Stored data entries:
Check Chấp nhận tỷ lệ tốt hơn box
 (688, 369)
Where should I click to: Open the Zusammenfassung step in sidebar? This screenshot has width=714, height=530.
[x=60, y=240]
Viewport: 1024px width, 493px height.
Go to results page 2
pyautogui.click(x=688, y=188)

* * *

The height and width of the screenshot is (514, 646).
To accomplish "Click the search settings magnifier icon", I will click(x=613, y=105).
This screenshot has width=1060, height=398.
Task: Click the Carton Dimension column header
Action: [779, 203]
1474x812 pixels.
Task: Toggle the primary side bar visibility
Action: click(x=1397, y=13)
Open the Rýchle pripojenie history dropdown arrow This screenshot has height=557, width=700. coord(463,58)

Task ▸ Copy out the range of lines above starting at the line with "The height and" and ending at the line with "Open the Rýchle", exactly and including both.

Task output ▸
The height and width of the screenshot is (514, 646).
To accomplish "Click the search settings magnifier icon", I will click(x=613, y=105).
This screenshot has width=1060, height=398.
Task: Click the Carton Dimension column header
Action: [779, 203]
1474x812 pixels.
Task: Toggle the primary side bar visibility
Action: click(x=1397, y=13)
Open the Rýchle pripojenie history dropdown arrow This screenshot has height=557, width=700. coord(463,58)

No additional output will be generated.